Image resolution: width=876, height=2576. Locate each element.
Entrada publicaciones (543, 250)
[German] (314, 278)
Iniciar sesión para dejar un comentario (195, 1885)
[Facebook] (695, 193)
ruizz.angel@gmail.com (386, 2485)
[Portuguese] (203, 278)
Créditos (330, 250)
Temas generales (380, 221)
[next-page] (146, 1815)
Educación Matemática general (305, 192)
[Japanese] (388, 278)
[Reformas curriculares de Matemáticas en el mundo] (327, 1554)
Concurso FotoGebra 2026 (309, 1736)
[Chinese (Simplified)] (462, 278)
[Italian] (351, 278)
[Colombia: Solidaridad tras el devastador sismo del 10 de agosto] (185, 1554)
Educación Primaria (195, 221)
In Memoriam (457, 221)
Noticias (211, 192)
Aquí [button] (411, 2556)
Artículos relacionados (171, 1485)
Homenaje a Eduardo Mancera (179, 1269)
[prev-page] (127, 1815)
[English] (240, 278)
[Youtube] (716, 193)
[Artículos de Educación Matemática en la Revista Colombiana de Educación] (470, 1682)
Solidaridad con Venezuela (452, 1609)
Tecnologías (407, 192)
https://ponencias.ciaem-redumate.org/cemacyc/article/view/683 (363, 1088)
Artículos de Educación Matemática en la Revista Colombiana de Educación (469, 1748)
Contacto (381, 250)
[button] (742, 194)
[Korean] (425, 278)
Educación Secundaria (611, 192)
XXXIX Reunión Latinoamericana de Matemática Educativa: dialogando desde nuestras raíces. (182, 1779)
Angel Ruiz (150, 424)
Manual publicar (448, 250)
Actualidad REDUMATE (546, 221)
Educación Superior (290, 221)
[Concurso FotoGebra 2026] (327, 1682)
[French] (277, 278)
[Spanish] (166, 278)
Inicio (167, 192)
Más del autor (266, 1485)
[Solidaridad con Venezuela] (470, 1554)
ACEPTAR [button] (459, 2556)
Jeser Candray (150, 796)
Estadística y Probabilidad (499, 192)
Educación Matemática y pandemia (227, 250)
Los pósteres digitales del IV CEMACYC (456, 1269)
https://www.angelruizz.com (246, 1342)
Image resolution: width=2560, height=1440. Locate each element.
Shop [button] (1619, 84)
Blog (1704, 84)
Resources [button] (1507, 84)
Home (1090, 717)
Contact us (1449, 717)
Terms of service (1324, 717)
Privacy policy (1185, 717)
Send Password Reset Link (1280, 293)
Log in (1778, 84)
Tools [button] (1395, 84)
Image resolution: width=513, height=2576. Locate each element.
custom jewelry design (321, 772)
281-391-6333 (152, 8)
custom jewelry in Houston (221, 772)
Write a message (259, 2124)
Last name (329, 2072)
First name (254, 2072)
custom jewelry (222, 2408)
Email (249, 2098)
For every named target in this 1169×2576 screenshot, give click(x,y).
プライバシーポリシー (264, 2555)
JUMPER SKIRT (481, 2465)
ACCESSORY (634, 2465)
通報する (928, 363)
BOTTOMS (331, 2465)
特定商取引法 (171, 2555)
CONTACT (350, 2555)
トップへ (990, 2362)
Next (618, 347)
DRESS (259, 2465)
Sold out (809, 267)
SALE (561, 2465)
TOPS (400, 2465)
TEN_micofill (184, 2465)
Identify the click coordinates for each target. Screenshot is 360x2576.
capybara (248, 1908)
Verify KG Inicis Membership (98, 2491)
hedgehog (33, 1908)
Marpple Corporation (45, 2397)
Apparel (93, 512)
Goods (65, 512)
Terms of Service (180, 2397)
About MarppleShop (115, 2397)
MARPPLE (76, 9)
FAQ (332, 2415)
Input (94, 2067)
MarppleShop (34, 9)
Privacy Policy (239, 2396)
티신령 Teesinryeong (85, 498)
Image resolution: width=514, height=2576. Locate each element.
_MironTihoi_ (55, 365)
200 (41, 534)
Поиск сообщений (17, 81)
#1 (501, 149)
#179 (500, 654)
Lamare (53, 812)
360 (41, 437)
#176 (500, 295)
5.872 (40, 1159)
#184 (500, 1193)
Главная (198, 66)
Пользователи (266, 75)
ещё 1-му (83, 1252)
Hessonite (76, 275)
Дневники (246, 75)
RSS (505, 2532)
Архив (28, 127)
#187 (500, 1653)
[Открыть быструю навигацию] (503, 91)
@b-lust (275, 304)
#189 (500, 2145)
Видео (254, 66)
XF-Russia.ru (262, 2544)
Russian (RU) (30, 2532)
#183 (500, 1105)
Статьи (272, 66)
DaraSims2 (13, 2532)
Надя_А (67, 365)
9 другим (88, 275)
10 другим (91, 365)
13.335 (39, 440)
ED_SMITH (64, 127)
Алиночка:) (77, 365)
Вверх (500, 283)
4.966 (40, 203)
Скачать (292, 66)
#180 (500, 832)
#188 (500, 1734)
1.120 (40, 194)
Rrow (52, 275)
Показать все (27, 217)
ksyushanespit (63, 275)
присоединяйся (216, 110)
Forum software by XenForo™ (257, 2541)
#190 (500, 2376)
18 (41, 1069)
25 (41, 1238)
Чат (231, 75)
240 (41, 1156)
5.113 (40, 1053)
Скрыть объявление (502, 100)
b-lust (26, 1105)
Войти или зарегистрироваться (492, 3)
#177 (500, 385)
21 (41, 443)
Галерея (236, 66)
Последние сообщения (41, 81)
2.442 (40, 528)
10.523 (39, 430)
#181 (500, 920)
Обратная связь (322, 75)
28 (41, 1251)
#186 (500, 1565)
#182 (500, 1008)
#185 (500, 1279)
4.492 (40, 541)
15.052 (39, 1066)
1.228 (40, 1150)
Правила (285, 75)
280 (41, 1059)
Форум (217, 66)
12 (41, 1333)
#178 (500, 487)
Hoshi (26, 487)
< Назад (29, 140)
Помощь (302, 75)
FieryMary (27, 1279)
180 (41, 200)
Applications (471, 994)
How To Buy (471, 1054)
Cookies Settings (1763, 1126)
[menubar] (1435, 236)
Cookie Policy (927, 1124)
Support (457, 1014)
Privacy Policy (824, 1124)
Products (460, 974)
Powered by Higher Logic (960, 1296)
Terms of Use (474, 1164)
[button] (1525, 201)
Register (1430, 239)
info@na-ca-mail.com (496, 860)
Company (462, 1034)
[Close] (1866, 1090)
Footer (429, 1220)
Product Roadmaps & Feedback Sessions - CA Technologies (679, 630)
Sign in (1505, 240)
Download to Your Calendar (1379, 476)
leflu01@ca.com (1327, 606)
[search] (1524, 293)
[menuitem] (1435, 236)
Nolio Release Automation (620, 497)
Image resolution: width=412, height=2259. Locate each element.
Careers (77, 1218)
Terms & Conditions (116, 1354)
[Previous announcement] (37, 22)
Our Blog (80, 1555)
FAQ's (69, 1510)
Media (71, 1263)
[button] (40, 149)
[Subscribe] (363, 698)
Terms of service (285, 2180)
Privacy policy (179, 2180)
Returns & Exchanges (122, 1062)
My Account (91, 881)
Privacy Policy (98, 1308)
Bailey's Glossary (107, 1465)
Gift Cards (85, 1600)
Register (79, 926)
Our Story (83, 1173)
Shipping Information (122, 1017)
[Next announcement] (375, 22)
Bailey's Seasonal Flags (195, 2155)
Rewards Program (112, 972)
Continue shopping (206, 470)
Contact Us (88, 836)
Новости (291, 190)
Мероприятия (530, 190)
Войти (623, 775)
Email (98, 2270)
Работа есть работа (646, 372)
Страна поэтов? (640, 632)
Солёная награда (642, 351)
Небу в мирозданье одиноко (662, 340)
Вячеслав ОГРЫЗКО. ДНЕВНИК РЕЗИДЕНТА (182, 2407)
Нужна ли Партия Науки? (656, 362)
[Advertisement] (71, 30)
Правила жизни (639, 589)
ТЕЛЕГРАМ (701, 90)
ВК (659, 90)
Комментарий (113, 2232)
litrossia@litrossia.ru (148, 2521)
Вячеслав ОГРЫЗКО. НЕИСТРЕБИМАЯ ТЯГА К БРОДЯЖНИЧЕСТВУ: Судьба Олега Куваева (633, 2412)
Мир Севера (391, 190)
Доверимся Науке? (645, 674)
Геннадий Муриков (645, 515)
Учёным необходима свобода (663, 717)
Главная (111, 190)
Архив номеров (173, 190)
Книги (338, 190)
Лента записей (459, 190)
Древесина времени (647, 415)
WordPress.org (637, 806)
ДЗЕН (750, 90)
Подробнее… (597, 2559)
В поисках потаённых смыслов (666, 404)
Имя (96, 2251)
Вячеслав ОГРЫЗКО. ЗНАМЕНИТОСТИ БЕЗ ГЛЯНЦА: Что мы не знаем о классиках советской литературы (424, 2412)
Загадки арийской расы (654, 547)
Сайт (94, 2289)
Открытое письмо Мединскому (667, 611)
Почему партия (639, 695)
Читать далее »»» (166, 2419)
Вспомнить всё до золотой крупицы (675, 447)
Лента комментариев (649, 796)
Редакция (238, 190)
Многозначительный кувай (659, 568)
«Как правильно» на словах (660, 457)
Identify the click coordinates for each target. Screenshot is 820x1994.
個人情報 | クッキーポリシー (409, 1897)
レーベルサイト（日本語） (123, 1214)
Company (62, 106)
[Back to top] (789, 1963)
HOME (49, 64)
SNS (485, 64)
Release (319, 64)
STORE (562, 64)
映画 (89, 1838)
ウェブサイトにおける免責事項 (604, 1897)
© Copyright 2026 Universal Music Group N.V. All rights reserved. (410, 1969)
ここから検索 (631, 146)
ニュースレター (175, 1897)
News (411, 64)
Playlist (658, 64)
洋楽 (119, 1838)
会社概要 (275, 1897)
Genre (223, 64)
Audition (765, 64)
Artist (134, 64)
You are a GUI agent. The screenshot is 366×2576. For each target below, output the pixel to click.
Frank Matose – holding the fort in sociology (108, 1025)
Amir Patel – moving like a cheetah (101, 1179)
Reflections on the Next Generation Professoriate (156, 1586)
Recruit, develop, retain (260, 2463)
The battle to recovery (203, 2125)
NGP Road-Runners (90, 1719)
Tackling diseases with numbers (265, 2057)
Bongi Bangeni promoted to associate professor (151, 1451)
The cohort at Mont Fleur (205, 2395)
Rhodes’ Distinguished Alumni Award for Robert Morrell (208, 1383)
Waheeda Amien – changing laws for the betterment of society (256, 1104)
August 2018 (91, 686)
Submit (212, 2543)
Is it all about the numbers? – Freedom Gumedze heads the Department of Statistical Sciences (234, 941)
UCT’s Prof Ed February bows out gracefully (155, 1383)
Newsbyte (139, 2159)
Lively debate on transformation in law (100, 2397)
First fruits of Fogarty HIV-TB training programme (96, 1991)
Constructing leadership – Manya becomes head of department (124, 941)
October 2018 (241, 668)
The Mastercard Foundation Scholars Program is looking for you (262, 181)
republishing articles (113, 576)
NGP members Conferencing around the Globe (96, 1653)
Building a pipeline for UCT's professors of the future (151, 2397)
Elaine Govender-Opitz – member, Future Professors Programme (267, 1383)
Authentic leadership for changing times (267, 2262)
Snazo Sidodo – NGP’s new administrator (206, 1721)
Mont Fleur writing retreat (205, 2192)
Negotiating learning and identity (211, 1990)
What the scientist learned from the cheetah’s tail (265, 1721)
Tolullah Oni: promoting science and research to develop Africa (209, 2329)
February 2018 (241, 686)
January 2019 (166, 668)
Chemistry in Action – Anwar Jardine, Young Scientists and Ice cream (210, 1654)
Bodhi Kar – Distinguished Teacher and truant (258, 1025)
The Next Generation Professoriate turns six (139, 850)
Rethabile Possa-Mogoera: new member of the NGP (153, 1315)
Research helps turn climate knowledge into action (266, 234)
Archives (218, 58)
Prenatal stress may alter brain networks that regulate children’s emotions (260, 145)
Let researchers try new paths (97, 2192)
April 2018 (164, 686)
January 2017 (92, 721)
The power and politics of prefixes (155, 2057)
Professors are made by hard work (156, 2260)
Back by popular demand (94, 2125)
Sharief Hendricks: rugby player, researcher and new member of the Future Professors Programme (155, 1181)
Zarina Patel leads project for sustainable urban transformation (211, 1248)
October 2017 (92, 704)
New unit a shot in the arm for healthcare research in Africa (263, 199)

*Exercise instructions*:
From the material above, retype precisely the lines between the line holding "200 (41, 534)" and the line holding "[button] (1525, 201)", inclusive, and nothing beyond them.

*Task response*:
200 (41, 534)
Поиск сообщений (17, 81)
#1 (501, 149)
#179 (500, 654)
Lamare (53, 812)
360 (41, 437)
#176 (500, 295)
5.872 (40, 1159)
#184 (500, 1193)
Главная (198, 66)
Пользователи (266, 75)
ещё 1-му (83, 1252)
Hessonite (76, 275)
Дневники (246, 75)
RSS (505, 2532)
Архив (28, 127)
#187 (500, 1653)
[Открыть быструю навигацию] (503, 91)
@b-lust (275, 304)
#189 (500, 2145)
Видео (254, 66)
XF-Russia.ru (262, 2544)
Russian (RU) (30, 2532)
#183 (500, 1105)
Статьи (272, 66)
DaraSims2 (13, 2532)
Надя_А (67, 365)
9 другим (88, 275)
10 другим (91, 365)
13.335 (39, 440)
ED_SMITH (64, 127)
Алиночка:) (77, 365)
Вверх (500, 283)
4.966 (40, 203)
Скачать (292, 66)
#180 (500, 832)
#188 (500, 1734)
1.120 (40, 194)
Rrow (52, 275)
Показать все (27, 217)
ksyushanespit (63, 275)
присоединяйся (216, 110)
Forum software by XenForo™ (257, 2541)
#190 (500, 2376)
18 (41, 1069)
25 (41, 1238)
Чат (231, 75)
240 (41, 1156)
5.113 (40, 1053)
Скрыть объявление (502, 100)
b-lust (26, 1105)
Войти или зарегистрироваться (492, 3)
#177 (500, 385)
21 (41, 443)
Галерея (236, 66)
Последние сообщения (41, 81)
2.442 (40, 528)
10.523 (39, 430)
#181 (500, 920)
Обратная связь (322, 75)
28 (41, 1251)
#186 (500, 1565)
#182 (500, 1008)
#185 (500, 1279)
4.492 (40, 541)
15.052 (39, 1066)
1.228 (40, 1150)
Правила (285, 75)
280 (41, 1059)
Форум (217, 66)
12 (41, 1333)
#178 (500, 487)
Hoshi (26, 487)
< Назад (29, 140)
Помощь (302, 75)
FieryMary (27, 1279)
180 (41, 200)
Applications (471, 994)
How To Buy (471, 1054)
Cookies Settings (1763, 1126)
[menubar] (1435, 236)
Cookie Policy (927, 1124)
Support (457, 1014)
Privacy Policy (824, 1124)
Products (460, 974)
Powered by Higher Logic (960, 1296)
Terms of Use (474, 1164)
[button] (1525, 201)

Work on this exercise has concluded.